In twelfth-century León and Castile, it was uncommon for the lords of the southern frontier—whose primary responsibility was defence against the Almoravids—to frequently attend the itinerant royal court. Fernando seems to have done both. He was given charge of several frontier fiefs (tenencias) and still managed to witness to twelve royal charters during the reign of Urraca. He was the royal official (alcalde) in charge of Guadalajara and Medinaceli in 1107. According to the Anonymous Chronicles of Sahagún, in 1111 Fernando convinced Count Henry of Portugal to break his alliance with King Alfonso I of Aragon and Navarre, and then negotiated a renewed alliance between Alfonso and Urraca after the latter distanced herself from Count Henry. The Historia Compostellana also refers to the aid a certain "Count Fernando" gave his relative, Queen Urraca, at this time, but historians are divided as to whether this is a reference to Fernando García de Hita, since there is no other evidence that he ever received the title of "count".

==Wives and children==
Fernando's first wife was Tegridia. Based on her son being called sobrinus of Count Rodrigo Martínez, historian Pascual Martínez Sopena concluded she was Tegridia Martínez, a sister of Count Rodrigo and daughter of Count Martín Flaínez and his wife Sancha Fernández, while Jaime de Salazar y Acha concluded she was Tegridia Fernández, sister of Sancha and aunt of Count Rodrigo. Either would make her cousin of Eilo Alfonso, wife of powerful count Pedro Ansúrez. José María Canal Sánchez-Pagín simply calls her a member of the Ansúrez family. She died before her husband, leaving him two sons: Gutierre Fernández de Castro and Rodrigo Fernández de Castro.

Fernando married his second wife, Stephanie (Estefanía), daughter of Count Ermengol V of Urgell, probably in early 1119, while she was still quite young. On 12 November 1119 Fernando had a grant of bridewealth (carta de arras) drawn up for his second wife. He bestowed on her his half of properties at Castrojeriz and Cerrato, which he had acquired with his first wife and which had been divided between him and his children by Tegridia at her death. He also granted Stephanie the half he claimed of some properties at Cevico and Uceda, which he and Stephanie had previously acquired together. Earlier that year, in April or May, Queen Urraca had granted those lands at Uceda and some others at Hita to the betrothed or recently married couple. On 30 June she granted the lands at Cevico to Stephanie to be held independently of her husband or his existing children. Fernando disregarded this royal charter, placing greater stock in aristocratic custom based on Visigothic law, by which he acquired one half of all his wife's acquisitions during their marriage.

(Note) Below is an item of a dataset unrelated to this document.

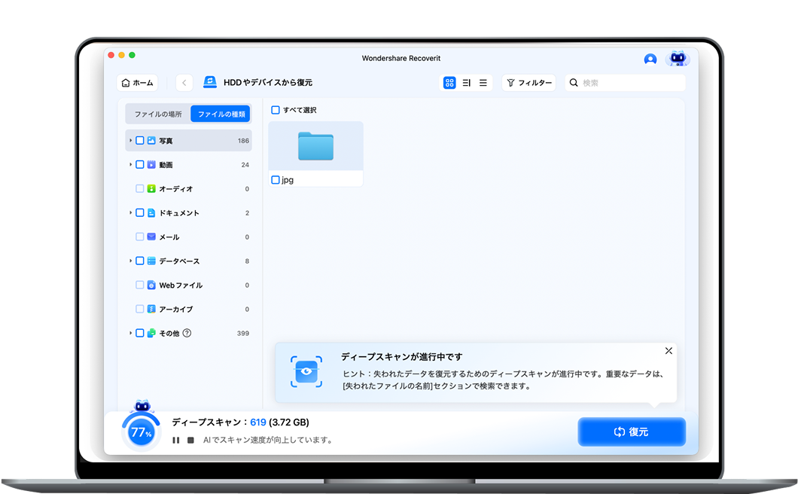
Task: Select the ファイルの種類 tab
Action: point(221,114)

Fernando and Stephanie had two daughters: Urraca Fernández and Sancha Fernández. Urraca, probably conceived shortly after their marriage, was betrothed to Count Rodrigo Martínez, who granted her a bridewealth on 29 November 1129, when she was probably only ten years old. Stephanie also bore Fernando two sons: Pedro Fernández de Castro, who became the first Grand Master of the Order of Santiago, and Martín Fernández de Castro.

Fernando died about 1125. Stephanie, ten years a widow and still young, married Count Rodrigo González de Lara in 1135.